The project provides spinal surgeons with updated guidelines for lumbar fusion surgery, a commonly performed procedure to stabilize the lower spine. Although immediate stability is provided by the insertion of metallic implants, long-term success is dependent on the incorporation of bone graft into the patient’s spine. This bone graft can be harvested from a section of the patient’s pelvis, known as the iliac crest, often incorrectly interpreted as the patient’s hip.
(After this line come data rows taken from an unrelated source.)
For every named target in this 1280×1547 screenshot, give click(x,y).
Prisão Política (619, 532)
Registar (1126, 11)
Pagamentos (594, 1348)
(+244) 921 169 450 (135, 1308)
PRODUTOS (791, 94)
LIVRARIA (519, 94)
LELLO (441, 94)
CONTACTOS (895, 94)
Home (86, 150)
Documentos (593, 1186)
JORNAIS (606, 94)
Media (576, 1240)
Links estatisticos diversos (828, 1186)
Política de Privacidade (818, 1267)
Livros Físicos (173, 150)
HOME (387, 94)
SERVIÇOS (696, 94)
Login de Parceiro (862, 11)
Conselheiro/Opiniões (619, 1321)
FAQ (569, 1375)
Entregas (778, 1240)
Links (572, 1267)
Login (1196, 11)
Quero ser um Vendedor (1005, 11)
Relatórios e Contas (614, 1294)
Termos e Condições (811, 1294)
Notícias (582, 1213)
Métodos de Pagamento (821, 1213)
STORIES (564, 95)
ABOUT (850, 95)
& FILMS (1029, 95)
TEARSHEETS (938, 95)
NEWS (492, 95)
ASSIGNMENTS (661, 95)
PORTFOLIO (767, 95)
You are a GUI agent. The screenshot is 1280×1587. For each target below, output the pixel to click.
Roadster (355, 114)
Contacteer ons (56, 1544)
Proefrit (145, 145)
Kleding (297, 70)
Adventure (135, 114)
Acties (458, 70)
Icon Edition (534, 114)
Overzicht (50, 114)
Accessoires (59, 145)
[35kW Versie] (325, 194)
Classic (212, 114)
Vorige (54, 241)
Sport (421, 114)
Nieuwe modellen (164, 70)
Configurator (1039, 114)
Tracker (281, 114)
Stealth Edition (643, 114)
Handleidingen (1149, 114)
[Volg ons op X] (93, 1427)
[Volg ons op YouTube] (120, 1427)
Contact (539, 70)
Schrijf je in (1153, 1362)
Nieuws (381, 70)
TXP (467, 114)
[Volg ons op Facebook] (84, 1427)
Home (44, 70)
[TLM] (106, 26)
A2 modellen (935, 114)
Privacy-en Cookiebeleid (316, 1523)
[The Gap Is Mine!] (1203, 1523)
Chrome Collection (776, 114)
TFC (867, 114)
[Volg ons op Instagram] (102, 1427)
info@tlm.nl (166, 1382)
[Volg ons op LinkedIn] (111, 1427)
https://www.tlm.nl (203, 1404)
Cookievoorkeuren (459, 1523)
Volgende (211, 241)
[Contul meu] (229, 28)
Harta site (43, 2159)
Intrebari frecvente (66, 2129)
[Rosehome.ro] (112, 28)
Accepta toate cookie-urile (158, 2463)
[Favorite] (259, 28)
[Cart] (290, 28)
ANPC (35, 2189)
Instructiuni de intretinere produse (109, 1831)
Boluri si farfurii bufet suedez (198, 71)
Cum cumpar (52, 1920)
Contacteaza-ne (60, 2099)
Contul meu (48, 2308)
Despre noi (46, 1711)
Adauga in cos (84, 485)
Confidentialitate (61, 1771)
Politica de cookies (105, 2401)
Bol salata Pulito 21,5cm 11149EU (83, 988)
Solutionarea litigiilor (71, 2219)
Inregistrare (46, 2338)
The original set of lumbar fusion guidelines was published in The Journal of Neurosurgery: Spine in 2005. The update incorporates the most recent evidence and information made available since the original guidelines were published. “The most dramatic difference,” says Dr. Kaiser, was “in the chapter addressing bone graft extenders and substitutes”—a chapter for which Dr. Kaiser was the lead author. The current work is based on the review of nearly ten times the number of articles about bone graft extenders and substitutes reviewed for the 2005 publication.
For the guideline update, Dr. Kaiser and his colleagues elected to modify the previous method of evaluating medical evidence and utilize a more detailed and reproducible protocol. Recommendations were also presented in a more objective manner. Utilizing this strategy, the update would be more consistent with guideline efforts published by other organizations and facilitate communication between physicians from other subspecialties.
Lumbar fusion surgery has become increasingly common: between 1992 and 2003, its use tripled in patients over 65. In the same decade, the annual costs associated with the procedure rose by 500%. These surgeries are becoming increasingly complex as new techniques–like bone graft extenders and substitutes–are developed to solve recurrent problems.
In this rapidly expanding field, it is particularly important that physicians can turn to high-quality evidence when treating their patients. Dr. Kaiser hopes that he and his team of expert neurosurgical and orthopedic spine surgeons have provided such information to their colleagues. As Dr. Kaiser puts it, “It is the hope that these and future guidelines will serve as an effective summary and provide a foundation to guide practicing clinicians in formulating effective treatment plans, based not only on their experience and patient preferences, but also on the best available medical evidence.”